MessageBox.Show("There are " & docs.Count & " documents open.")
You use the Item property of a collection to get a specific object from the collection. This is somewhat similar to an array but the first item has in index of 1. Some collections will also let you specify the name of the object you want. The code below uses both the Count and the Item properties of the Documents object to iterate over all of the open documents and display the name of each one in the output window. (You may need to turn on the display of the output window from the menu “View –> Other Windows –> Output” or “Ctrl + Alt + O”.)
' Iterate over the open documents
For i As Integer = 1 To docs.Count
Debug.Print("Doc Name: " & docs.Item(i).DisplayName)

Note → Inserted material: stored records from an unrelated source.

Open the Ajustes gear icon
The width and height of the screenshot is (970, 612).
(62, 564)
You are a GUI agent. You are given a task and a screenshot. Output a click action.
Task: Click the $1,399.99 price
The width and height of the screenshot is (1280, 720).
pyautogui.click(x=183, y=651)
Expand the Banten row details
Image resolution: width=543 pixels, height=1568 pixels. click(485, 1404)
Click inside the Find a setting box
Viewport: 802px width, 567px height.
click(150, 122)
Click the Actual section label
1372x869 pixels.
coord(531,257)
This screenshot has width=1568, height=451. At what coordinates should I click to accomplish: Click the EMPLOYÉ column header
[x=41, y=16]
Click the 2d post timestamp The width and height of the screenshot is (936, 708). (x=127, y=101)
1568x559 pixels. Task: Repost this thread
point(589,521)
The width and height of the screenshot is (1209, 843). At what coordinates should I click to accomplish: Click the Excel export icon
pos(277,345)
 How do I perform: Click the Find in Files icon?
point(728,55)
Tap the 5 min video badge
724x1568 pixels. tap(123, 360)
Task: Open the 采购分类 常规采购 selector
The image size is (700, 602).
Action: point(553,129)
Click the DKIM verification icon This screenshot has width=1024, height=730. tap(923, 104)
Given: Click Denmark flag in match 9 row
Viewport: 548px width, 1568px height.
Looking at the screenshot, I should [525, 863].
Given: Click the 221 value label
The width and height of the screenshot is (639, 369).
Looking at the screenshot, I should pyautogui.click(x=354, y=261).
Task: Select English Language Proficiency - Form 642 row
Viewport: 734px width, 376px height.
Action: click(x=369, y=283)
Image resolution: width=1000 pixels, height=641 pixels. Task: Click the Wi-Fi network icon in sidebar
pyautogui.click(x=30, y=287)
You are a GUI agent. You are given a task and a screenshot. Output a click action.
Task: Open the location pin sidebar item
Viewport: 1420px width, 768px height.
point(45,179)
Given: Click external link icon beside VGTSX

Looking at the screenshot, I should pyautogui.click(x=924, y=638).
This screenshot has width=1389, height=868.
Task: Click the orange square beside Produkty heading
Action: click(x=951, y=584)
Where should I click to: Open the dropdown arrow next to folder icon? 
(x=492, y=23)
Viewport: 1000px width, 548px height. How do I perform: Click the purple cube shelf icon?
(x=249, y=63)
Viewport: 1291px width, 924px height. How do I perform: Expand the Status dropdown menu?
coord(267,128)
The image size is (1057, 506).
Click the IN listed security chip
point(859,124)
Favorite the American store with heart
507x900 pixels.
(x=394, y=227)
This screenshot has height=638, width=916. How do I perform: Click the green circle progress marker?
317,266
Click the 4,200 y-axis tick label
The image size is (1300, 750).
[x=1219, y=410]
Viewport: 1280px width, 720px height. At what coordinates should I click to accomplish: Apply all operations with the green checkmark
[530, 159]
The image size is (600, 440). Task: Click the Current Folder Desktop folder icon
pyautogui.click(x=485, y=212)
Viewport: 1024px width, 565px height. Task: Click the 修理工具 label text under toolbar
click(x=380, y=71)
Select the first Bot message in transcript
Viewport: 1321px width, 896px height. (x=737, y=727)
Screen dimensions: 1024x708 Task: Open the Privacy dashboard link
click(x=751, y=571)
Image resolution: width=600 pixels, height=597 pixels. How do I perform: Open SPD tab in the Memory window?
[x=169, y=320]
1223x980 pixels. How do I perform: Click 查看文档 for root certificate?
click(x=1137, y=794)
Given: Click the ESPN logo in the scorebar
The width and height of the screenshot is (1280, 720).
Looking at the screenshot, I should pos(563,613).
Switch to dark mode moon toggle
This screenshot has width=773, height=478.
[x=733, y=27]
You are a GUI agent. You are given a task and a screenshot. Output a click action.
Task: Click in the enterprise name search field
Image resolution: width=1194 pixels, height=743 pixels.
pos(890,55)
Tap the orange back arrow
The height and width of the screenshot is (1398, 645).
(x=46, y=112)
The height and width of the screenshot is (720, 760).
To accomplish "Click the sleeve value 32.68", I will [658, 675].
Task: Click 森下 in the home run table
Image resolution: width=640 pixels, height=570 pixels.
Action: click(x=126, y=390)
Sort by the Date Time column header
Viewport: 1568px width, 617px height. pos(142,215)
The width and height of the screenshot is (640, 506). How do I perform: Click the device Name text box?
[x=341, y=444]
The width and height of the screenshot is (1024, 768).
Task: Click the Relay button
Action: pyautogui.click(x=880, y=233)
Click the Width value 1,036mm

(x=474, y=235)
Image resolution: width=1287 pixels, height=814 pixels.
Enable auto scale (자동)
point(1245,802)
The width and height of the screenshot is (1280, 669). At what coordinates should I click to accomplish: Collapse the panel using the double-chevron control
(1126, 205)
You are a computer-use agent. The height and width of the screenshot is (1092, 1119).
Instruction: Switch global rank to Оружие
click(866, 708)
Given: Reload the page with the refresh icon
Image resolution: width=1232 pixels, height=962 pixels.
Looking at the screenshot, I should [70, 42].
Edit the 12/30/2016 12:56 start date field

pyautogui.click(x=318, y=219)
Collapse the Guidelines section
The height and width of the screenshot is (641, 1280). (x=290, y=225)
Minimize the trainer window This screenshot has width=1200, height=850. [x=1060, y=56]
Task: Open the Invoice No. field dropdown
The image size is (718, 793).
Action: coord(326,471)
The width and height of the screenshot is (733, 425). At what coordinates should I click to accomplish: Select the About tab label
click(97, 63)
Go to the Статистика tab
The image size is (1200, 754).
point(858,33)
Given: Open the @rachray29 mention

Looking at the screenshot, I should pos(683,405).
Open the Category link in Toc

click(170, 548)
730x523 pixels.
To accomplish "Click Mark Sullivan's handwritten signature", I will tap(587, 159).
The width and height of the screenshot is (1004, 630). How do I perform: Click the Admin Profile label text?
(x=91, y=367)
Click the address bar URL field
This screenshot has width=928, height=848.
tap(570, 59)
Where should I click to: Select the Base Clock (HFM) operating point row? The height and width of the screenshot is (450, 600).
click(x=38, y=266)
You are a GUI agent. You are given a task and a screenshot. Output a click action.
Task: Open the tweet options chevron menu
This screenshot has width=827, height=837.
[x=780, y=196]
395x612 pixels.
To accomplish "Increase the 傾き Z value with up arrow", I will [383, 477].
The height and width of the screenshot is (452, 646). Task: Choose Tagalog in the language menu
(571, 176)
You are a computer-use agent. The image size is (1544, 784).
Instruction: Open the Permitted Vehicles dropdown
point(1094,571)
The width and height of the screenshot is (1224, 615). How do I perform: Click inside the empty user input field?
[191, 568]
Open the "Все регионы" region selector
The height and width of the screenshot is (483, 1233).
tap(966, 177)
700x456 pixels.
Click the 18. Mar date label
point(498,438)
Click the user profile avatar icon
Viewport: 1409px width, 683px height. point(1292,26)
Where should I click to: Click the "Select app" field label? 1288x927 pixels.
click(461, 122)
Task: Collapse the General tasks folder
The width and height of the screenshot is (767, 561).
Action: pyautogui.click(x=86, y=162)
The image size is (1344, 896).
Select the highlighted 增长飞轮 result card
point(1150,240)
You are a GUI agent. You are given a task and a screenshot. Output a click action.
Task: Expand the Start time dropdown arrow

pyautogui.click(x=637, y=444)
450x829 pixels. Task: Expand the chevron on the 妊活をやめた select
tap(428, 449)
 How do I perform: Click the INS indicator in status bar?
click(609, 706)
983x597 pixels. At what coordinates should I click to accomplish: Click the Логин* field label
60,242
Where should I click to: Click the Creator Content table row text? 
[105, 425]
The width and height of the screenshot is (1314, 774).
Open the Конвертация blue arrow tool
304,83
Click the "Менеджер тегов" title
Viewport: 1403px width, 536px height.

If you’re iterating through a collection a more efficient technique for is to use the For Next statement. Code using a For Each vs. the For To will typically run faster and is easier to read. This is demonstrated below.
' Iterate over the open documents
For Each doc As Inventor.Document In docs
Debug.Print("Doc: " & doc.DisplayName)
The Item property of the Documents collection does not support indexing by name. You can determine which Item properties do support this by looking at the description of the property in the API help. The Documents object supports a separate property for named lookup called ItemByName where instead of providing the index number you supply the filename of the document. If you specify an out of range number or a name that doesn’t exist the call will fail.
Adding objects to a collection is done by using the Add methods of the collection. This was demonstrated in the original program above in line 11 where the Add method is called. Some collections won’t have any add methods and others will have several. The arguments to the add methods will also vary greatly depending on what is being created. It’s takes much different information to create a new document versus creating a new extrude feature.